Dalam tausiyahnya, Kyai Muhammad Ikhsan mengawali dengan mengingatkan besarnya keutamaan menghadiri majelis ilmu. Menurutnya, setiap langkah menuju pengajian merupakan salah satu amal yang dapat menjadi sebab diampuninya dosa seorang hamba.

“Salah satu pelebur dosa yang paling utama adalah melangkahkan kaki dan duduk di dalam majelis ilmu. Karena itu, jangan pernah merasa rugi menghadiri pengajian,” tuturnya.

Kyai Muhammad Ikhsan kemudian mengulas makna kalimat tauhid Lailahaillallah. Ia menjelaskan, para ulama memandang kalimat tersebut bukan sekadar zikir, melainkan benteng yang menjaga keimanan seseorang apabila diamalkan dengan istiqamah dalam kehidupan sehari-hari.

Pesan paling mendalam disampaikan melalui kisah seorang ahli ibadah yang menghakimi pelaku maksiat dengan mengatakan bahwa Allah tidak akan mengampuninya. Namun justru Allah membatalkan seluruh pahala ahli ibadah tersebut dan mengampuni orang yang dicap sebagai pendosa karena kesombongan orang yang merasa paling suci.

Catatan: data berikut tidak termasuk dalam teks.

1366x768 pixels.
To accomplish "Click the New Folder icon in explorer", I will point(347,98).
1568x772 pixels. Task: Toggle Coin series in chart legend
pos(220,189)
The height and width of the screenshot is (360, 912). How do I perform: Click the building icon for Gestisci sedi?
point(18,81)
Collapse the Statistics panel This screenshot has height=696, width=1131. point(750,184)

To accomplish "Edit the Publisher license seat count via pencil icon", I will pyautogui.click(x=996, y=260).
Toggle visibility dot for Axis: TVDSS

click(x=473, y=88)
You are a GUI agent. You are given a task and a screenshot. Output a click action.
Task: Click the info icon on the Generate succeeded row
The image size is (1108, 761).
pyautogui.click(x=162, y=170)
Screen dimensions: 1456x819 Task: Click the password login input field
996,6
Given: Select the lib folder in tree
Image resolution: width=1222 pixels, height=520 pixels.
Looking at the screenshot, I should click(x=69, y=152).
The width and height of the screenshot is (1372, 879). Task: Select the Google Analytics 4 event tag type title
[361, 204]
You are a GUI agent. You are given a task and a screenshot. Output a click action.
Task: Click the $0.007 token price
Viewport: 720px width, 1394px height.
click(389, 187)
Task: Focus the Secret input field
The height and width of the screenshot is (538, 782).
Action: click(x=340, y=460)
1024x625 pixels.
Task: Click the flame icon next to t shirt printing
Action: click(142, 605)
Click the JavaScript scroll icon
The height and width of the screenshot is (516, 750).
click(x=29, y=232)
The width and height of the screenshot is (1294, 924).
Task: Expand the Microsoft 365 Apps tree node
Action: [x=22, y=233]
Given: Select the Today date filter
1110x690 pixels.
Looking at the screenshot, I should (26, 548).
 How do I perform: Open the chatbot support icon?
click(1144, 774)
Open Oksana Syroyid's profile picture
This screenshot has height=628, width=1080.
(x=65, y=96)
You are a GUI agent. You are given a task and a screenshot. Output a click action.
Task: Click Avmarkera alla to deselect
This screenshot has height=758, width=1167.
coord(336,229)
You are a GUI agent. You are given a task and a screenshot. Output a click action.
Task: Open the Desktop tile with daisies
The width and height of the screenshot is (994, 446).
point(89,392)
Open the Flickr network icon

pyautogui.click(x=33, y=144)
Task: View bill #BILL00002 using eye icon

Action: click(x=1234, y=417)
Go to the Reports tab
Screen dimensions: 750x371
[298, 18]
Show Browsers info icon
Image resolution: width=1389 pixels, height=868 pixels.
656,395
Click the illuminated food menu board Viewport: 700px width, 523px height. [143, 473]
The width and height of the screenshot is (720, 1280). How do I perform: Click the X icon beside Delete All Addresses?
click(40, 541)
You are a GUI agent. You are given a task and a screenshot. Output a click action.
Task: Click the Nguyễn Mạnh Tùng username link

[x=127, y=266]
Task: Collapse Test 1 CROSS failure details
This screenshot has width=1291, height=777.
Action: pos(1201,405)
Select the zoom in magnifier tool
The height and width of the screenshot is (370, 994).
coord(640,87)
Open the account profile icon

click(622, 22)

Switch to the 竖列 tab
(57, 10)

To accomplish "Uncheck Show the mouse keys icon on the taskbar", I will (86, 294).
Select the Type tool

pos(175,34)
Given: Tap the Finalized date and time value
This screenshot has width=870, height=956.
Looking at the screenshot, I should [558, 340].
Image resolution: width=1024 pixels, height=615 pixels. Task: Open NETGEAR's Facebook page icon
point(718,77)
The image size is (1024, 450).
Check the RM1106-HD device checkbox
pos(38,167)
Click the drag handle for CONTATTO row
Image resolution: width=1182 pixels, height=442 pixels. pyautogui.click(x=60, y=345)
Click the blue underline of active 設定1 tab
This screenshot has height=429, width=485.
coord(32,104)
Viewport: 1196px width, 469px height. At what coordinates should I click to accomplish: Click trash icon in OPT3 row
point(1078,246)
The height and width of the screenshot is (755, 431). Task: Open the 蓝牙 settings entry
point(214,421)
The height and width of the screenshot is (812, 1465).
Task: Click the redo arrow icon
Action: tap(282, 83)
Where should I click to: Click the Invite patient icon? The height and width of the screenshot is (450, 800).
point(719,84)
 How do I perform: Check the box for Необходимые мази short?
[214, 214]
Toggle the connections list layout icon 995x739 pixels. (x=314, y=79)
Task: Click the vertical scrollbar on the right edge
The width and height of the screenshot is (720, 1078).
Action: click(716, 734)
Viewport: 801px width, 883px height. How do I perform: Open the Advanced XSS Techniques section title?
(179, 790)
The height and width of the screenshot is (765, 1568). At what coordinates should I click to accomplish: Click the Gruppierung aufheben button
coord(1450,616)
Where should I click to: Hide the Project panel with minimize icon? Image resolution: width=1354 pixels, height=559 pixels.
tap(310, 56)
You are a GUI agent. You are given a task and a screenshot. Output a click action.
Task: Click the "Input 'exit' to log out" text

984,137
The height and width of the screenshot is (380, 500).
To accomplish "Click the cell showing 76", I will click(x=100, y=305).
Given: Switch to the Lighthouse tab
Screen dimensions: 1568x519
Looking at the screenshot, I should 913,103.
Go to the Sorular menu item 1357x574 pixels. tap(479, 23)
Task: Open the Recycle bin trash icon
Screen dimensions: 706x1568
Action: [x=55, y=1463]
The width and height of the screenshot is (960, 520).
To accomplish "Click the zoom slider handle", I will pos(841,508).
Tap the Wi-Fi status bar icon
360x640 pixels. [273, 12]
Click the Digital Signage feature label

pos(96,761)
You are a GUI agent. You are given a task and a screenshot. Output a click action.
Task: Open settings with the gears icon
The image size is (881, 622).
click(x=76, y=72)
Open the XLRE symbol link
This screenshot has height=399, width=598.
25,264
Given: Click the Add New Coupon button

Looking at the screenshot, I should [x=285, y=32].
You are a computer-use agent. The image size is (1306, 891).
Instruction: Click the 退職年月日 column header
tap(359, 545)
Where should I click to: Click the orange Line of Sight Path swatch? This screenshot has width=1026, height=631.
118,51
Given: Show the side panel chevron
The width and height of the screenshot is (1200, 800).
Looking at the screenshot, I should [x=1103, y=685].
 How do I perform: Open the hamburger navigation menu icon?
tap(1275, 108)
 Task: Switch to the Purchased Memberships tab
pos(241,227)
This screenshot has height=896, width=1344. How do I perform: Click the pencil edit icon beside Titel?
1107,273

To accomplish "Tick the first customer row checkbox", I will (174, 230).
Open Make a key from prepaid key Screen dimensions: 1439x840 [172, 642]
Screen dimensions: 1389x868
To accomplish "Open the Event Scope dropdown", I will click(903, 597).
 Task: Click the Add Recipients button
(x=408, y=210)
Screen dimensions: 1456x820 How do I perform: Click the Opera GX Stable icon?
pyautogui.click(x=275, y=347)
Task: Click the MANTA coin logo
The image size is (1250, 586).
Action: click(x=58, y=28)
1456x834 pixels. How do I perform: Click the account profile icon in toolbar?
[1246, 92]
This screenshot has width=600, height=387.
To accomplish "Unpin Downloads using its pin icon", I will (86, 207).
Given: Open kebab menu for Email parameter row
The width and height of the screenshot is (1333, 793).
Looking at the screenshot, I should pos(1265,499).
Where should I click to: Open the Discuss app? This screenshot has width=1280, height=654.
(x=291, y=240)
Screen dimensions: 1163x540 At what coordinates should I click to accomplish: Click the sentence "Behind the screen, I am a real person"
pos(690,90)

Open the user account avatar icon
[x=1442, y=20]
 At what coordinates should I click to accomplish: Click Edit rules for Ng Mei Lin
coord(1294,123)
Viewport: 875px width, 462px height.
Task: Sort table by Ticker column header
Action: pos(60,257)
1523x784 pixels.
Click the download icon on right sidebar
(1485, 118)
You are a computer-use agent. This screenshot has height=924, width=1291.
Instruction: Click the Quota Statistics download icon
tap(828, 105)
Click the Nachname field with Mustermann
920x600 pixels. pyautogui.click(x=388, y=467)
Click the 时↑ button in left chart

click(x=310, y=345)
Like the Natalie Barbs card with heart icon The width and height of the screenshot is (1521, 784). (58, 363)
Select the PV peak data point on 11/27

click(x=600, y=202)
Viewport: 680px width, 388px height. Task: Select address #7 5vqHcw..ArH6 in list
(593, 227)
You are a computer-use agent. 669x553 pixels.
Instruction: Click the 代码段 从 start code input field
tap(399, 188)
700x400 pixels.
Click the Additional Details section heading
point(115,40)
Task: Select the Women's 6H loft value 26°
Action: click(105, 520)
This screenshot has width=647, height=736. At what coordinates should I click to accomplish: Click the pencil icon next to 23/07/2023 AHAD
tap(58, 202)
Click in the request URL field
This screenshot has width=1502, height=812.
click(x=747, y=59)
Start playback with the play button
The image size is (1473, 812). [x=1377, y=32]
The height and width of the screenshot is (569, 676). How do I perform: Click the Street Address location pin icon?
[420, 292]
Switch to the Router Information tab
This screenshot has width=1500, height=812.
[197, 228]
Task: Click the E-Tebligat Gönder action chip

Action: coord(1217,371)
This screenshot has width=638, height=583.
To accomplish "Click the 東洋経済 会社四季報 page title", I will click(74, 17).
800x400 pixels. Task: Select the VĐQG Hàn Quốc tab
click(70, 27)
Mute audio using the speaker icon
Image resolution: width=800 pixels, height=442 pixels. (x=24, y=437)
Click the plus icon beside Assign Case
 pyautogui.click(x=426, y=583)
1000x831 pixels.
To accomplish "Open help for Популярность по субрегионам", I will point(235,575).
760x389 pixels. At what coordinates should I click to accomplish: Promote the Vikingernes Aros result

“Jangan pernah mudah menghakimi seseorang sebagai ahli neraka atau merasa diri paling benar. Kita tidak pernah tahu bagaimana akhir kehidupan seseorang. Bisa jadi orang yang hari ini jauh dari kebaikan justru memperoleh hidayah dan meninggal dalam keadaan husnul khatimah,” pesan Kyai Muhammad Ikhsan.

Ia mencontohkan perjalanan sebagian tokoh Quraisy pada masa Rasulullah SAW yang semula dikenal sebagai pelaku kemaksiatan, tetapi akhirnya mendapat petunjuk Allah dan menjadi pribadi yang mulia. Karena itu, menurutnya, tugas seorang muslim bukan menghukum atau mencela, melainkan mendoakan dan merangkul sesama agar semakin dekat dengan Allah SWT.

Rangkaian Rutinan Ahad Pon kemudian ditutup dengan doa yang dipimpin KH Asnawi. Melalui kegiatan ini, para pengurus yang baru dilantik diharapkan mampu mengemban amanah sekaligus terus menghidupkan tradisi pengajian sebagai bagian dari ikhtiar merawat jam’iyah Nahdlatul Ulama dan memperkuat ukhuwah di tengah masyarakat.